Starbucks new CEO, Laxman Narasimhan, was a senior partner at McKinsey & Co., the McDonald’s of corporate consulting, where he, too, focused on consumer clients, along with technology and retailing companies.
At McKinsey alumni meetings, he might run into Paul Brown, the CEO of Inspire. Under his leadership, the company was formed through the combination of Arby’s and Buffalo Wild Wings, with Dunkin’, Sonic, Jimmy John’s and Baskin-Robbins added to the fold. It’s now one of the industry’s largest franchisors.
Brown could also share Boston Consulting’s secret handshake with Kempczinski, having worked at that advisory group as well.
Cardenas left the predecessor company of Darden to work at Bain & Co. for a while. The consulting firm is also the alma mater of Christine Barone, who left True Foods Kitchen to take the president’s post at Dutch Bros.
Eduardo Luz, the new CEO of P.F. Chang’s, spent a portion of his career at Accenture.
John Peyton, CEO of Applebee’s and IHOP, lists a stint as management consultant for PricewaterhouseCoopers on his resume.
It’s a decidedly mixed group in terms of ages, overall work experiences and backgrounds.
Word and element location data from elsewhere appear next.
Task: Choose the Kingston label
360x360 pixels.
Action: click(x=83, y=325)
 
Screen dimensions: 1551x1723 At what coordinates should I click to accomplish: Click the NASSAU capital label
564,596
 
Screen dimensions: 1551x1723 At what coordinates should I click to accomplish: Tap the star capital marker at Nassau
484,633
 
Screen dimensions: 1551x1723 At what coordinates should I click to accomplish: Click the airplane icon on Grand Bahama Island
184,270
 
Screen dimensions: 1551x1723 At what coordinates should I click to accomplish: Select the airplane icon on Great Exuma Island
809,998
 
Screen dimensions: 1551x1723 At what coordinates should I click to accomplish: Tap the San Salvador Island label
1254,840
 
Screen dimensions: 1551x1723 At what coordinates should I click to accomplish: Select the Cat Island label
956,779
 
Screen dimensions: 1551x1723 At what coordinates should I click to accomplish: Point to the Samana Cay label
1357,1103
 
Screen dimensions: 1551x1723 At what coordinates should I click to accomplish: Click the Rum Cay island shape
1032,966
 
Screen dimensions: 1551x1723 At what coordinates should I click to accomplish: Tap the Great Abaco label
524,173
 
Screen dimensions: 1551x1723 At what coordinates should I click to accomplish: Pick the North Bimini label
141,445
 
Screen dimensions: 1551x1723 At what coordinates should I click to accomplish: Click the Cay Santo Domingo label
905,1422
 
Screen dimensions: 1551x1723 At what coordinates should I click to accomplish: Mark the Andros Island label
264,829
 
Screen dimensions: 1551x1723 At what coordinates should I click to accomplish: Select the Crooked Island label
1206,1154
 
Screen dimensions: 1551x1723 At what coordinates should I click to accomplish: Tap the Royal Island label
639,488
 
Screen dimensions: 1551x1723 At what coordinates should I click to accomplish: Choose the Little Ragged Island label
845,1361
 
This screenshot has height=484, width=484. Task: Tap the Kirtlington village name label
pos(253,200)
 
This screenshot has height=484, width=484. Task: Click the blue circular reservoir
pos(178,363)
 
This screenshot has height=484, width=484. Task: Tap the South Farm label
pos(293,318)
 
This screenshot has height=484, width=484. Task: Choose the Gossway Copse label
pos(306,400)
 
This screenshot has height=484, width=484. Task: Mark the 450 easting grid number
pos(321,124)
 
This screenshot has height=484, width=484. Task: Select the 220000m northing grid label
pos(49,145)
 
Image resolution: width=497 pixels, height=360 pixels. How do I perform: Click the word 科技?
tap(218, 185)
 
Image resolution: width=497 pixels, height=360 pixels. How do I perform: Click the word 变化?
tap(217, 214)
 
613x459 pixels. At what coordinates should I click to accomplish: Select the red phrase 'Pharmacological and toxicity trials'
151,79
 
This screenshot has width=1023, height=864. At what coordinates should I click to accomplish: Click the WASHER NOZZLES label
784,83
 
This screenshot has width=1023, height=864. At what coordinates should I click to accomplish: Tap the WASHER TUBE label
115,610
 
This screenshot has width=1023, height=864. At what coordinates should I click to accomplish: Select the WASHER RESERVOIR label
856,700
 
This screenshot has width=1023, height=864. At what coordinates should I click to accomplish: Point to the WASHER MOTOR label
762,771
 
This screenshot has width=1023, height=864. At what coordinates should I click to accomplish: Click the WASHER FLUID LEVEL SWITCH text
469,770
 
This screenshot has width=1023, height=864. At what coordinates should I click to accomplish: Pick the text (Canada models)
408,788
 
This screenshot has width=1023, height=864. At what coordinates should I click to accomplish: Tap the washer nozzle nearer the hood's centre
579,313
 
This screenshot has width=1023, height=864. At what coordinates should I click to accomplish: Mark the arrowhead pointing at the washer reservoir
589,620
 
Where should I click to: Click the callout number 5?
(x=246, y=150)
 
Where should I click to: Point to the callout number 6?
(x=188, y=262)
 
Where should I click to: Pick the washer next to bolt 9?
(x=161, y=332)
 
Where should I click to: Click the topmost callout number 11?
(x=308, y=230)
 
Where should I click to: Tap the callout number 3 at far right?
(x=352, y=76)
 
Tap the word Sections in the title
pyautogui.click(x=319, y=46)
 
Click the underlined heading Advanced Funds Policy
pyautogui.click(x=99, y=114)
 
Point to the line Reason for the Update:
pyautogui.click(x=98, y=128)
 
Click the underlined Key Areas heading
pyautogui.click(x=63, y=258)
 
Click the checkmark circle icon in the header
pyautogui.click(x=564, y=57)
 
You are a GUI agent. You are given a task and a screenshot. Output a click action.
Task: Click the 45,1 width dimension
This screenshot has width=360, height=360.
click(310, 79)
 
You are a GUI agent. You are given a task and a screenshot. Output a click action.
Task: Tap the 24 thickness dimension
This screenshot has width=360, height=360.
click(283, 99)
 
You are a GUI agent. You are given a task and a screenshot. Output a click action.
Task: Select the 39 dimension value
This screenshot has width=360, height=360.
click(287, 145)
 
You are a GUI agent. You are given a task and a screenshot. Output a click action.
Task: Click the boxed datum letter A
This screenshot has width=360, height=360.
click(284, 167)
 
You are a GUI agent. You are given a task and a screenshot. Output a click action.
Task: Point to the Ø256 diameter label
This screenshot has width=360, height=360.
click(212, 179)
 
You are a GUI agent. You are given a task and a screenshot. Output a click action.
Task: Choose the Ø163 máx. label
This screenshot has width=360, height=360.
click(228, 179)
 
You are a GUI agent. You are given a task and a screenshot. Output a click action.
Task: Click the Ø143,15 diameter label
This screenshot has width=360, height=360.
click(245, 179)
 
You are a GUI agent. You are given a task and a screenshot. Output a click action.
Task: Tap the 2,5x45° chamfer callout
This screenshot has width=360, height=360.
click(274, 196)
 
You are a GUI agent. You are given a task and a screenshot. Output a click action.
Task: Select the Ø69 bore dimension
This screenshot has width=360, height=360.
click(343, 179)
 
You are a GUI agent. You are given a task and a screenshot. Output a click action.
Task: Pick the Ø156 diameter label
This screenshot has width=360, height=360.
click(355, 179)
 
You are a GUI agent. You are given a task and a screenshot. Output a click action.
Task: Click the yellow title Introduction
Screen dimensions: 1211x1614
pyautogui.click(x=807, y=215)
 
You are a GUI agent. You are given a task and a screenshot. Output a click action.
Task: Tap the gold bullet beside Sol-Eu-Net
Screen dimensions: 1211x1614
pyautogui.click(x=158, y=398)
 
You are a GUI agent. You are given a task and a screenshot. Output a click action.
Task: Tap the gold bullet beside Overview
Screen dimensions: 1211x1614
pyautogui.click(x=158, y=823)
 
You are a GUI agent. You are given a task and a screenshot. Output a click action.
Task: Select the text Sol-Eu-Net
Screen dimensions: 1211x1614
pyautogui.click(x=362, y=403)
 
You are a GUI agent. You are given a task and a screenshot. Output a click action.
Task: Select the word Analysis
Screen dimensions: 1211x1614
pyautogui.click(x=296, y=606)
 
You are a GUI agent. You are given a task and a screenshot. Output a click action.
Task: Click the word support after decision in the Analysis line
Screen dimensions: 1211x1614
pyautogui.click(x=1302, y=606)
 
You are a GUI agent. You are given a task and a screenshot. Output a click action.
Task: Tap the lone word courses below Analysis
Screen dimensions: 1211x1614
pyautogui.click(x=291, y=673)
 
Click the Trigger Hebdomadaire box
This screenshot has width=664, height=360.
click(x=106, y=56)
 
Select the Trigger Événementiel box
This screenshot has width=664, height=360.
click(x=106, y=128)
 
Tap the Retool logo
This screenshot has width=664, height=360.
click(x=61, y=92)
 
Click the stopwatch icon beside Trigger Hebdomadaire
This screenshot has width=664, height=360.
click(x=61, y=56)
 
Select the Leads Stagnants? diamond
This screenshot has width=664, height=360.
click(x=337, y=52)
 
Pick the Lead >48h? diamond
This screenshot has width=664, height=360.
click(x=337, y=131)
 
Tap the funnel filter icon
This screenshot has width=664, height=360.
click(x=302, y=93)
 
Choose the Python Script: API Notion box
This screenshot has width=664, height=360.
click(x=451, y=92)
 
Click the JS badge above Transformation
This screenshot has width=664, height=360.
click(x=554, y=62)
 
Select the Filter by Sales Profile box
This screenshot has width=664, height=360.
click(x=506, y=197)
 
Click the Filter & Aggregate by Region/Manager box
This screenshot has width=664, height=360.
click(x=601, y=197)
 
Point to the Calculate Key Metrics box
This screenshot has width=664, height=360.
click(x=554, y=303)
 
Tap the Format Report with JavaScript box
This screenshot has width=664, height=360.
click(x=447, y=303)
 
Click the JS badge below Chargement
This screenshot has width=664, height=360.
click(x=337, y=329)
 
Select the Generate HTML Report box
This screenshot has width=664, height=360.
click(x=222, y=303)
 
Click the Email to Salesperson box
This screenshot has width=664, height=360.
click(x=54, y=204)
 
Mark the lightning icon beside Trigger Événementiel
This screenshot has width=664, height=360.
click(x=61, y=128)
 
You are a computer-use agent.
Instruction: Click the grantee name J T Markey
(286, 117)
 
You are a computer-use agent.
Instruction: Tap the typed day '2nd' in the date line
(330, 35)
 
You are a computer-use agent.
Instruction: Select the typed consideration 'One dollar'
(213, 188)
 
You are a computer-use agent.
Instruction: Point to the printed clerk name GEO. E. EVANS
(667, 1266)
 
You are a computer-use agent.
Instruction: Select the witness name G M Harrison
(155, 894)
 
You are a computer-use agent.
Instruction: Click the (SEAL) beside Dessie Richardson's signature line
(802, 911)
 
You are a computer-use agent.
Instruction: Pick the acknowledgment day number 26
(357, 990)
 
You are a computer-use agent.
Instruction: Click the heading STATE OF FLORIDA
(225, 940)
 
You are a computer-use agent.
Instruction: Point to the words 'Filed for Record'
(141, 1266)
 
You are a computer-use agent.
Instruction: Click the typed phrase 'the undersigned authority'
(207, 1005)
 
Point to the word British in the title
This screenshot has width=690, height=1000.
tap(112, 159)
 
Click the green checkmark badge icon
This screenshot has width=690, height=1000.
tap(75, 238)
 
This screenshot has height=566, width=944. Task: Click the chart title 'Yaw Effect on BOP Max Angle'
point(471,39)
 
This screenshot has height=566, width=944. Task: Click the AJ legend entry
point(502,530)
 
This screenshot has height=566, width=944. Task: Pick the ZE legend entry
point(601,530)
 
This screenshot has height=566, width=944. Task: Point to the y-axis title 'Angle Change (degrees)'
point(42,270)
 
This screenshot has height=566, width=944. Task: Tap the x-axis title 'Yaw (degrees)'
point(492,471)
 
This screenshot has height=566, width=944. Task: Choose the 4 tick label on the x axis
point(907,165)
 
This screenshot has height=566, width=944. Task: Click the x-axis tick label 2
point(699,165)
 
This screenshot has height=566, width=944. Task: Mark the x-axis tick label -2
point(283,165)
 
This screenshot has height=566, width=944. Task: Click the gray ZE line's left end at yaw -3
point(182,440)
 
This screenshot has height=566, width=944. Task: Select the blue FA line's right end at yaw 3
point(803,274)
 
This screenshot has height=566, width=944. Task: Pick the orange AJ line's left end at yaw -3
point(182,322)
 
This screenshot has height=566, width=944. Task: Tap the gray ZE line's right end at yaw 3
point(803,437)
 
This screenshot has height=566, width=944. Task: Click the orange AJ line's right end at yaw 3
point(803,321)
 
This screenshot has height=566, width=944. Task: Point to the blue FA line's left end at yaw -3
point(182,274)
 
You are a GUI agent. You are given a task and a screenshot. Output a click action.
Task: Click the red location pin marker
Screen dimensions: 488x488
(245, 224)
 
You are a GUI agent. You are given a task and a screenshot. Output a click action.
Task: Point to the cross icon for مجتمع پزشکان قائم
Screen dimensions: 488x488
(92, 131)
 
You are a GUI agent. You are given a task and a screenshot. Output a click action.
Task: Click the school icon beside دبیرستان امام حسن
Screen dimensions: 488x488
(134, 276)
Yet a common trait is evident in talking to the consultancy alumni’s subordinates: As former hired guns brought in to solve clients’ problems, they honed their listening, analytical and problem-solving skills.
Team members also note an aversion by the one-time consultants to avoid being captured in a CEO bubble, isolated from rank-and-file customers and employees. Starbucks employees note that Narasimhan is often spotted in the background of Zoom calls originating from headquarters, going from desk to desk for a ground-level view of what’s happening.
He requires that all C-level execs spend at least four hours per month working in a store.
For a profile of Inspire’s CEO, subordinates told us, “There’s listening, and then there’s paying attention a la [Paul] Brown.”
In short, they bring a different skill set to the job than predecessors might have wielded in the chain segment’s coming of age, when the brand founder was often in the corner office, surrounded by the buddies (and almost always men) who’d been with them from the operation’s earliest days. McDonald’s second chairman, after Ray Kroc, was Fred Turner, his one-time grillman.
Turner was succeeded as CEO by Michael Quinlan, who started in McDonald’s mail room.
The professionalization of chain CEOs might nibble at the industry’s reputation as a field of open opportunity. At one time, the chiefs of the three biggest chains didn’t even have a college degree.
But it speaks to how complicated the job of CEO has become. No wonder so many of today’s executives in that position have reached out for help from big consulting and research concerns.
Maybe they should slip their contacts a job application while they’re at it.